My colleague Lisa Sokolowski recently discussed some of the cases we are watching during this year’s Supreme Court term. Let’s add another to the list: Perez v. Mortgage Bankers Association, 2014 U.S. LEXIS 4275 (U.S. June 16, 2014). Although the dispute technically concerns a reinterpretation by the Department of Labor of an existing regulation, in practical terms SCOTUS’s ruling could impact the regulatory interpretative power of federal agencies in general, and EPA in particular. Not surprisingly, Perez is of great interest to regulated industries.

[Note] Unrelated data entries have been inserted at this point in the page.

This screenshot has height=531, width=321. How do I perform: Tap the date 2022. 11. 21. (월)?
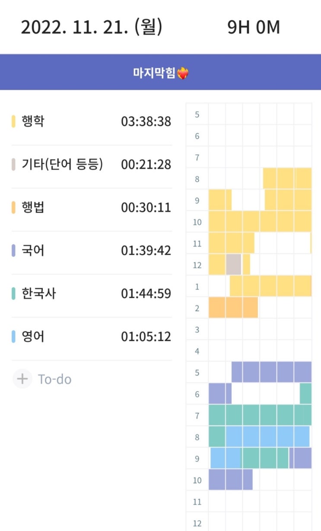pyautogui.click(x=92, y=27)
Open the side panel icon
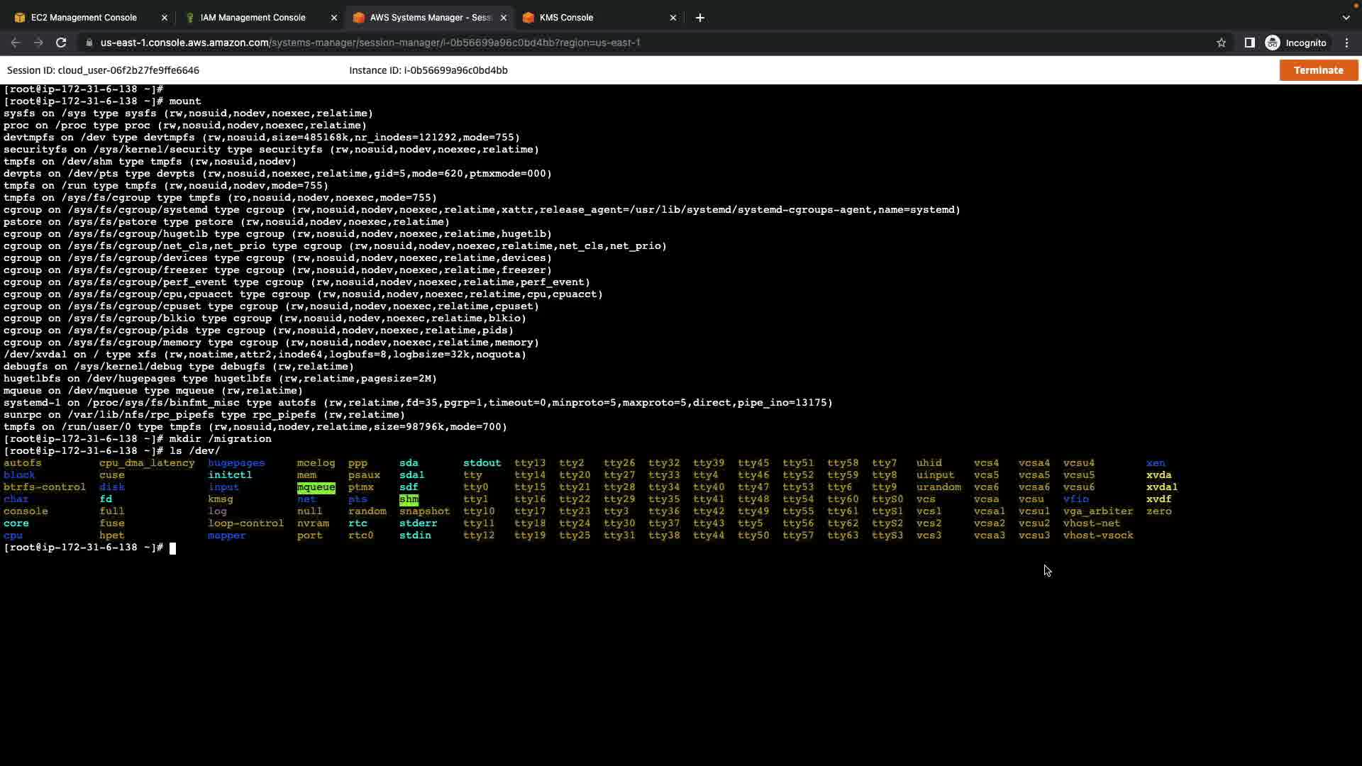The width and height of the screenshot is (1362, 766). point(1249,43)
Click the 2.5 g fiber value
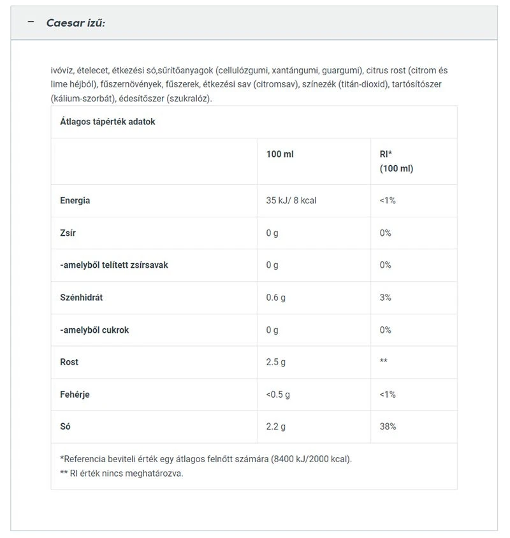Screen dimensions: 510x538 [x=274, y=361]
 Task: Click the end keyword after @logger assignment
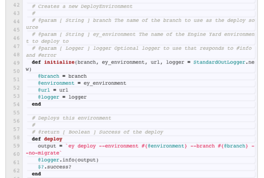(x=36, y=104)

In the underlying case, the Court of Appeals for the D.C. Circuit relied on its previous decisions, Alaska Prof ’l Hunters Ass’n v. FAA, 177 F.3d 1030 (D.C. Cir. 1999) and Paralyzed Veterans of Am. v. D.C. Arena L.P., 117 F.3d 579 (D.C. Cir. 1997), to hold that the Department of Labor violated the Administrative Procedure Act when it reversed its interpretation of an existing rule without Notice and Comment. See Mortg. Bankers Ass’n v. Harris, 720 F.3d 966 (D.C. Cir. 2013). The D.C. Circuit’s ruling highlighted a split with the First, Second, Fourth, Sixth, Seventh, and Ninth Circuits, which agree that changes in interpretations do not require notice and comment because both the original and current position constitute interpretive rules. See id. Slip Op. at 5, n. 3; Warshauer v. Solis, 577 F.3d 1330, 1338 (11th Cir. 2009).

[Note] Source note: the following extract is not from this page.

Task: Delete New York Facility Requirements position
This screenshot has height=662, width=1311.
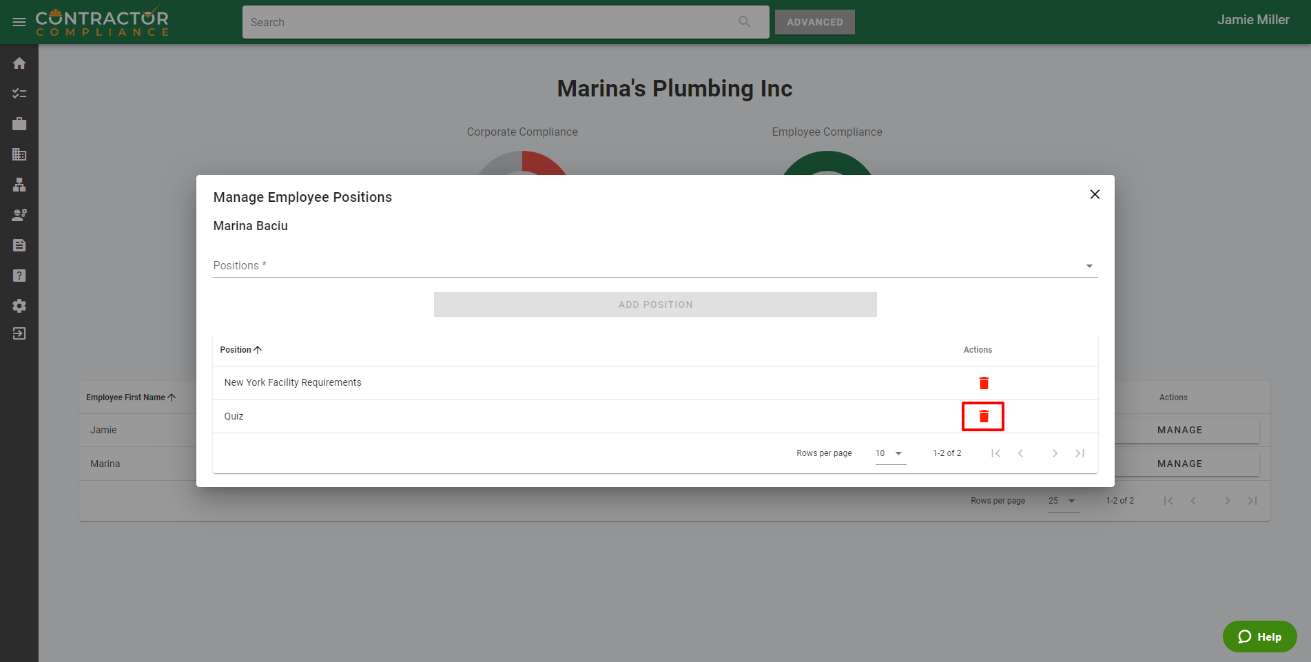Action: click(x=983, y=383)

The question presented by the petitioners on certiorari is “Whether a federal agency must engage in notice-and-comment rulemaking before it can significantly alter an interpretive rule that articulates an interpretation of an agency regulation.” 2014 U.S. LEXIS 4275 (U.S. June 16, 2014). In its moving brief, the United States asserts that “Congress has expressly and unqualifiedly exempted the amendment and repeal of ‘interpretative rules’ from the rulemaking requirements of the Administrative Procedure Act (APA).” Although the opposition brief of the Mortgage Bankers Association is not yet publicly available, MBA is all but certain to rely on the argument it made below that the D.C. Circuit’s decisions in Paralyzed Veterans and Alaska Professional Hunters stand for the proposition that where “an agency has given its regulations a definitive interpretation, and later significantly revises that interpretation, the agency has in effect amended its rule, something it may not accomplish without notice and comment.” Alaska Professional Hunters, 177 F.3d at 1034.

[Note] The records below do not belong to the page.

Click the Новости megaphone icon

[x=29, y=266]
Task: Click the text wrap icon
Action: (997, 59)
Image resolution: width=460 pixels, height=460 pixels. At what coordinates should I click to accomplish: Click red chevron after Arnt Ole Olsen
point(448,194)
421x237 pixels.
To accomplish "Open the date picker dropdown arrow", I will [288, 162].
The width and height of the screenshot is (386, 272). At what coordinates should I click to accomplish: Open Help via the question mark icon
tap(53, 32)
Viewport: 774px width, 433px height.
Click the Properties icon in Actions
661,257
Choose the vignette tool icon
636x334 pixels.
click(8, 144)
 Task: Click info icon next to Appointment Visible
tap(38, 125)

As mentioned above, although Perez facially concerns a regulation promulgated by the Department of Labor, its import extends far beyond the Department of Labor. In particular, Perez could dramatically impact EPA, which is in the process of developing and/or revisiting regulations on climate change and carbon regulation under the Clean Air Act, and permitting under the Clean Water Act. But regardless of the federal agency, if SCOTUS affirms the D.C. Circuit’s interpretation of the APA then it will dramatically curtail the ability of regulators to unilaterally change their interpretation of existing rules. This change, should it come to pass, would likely be welcomed by regulated industries because it would go a long way towards establishing regulatory certainty.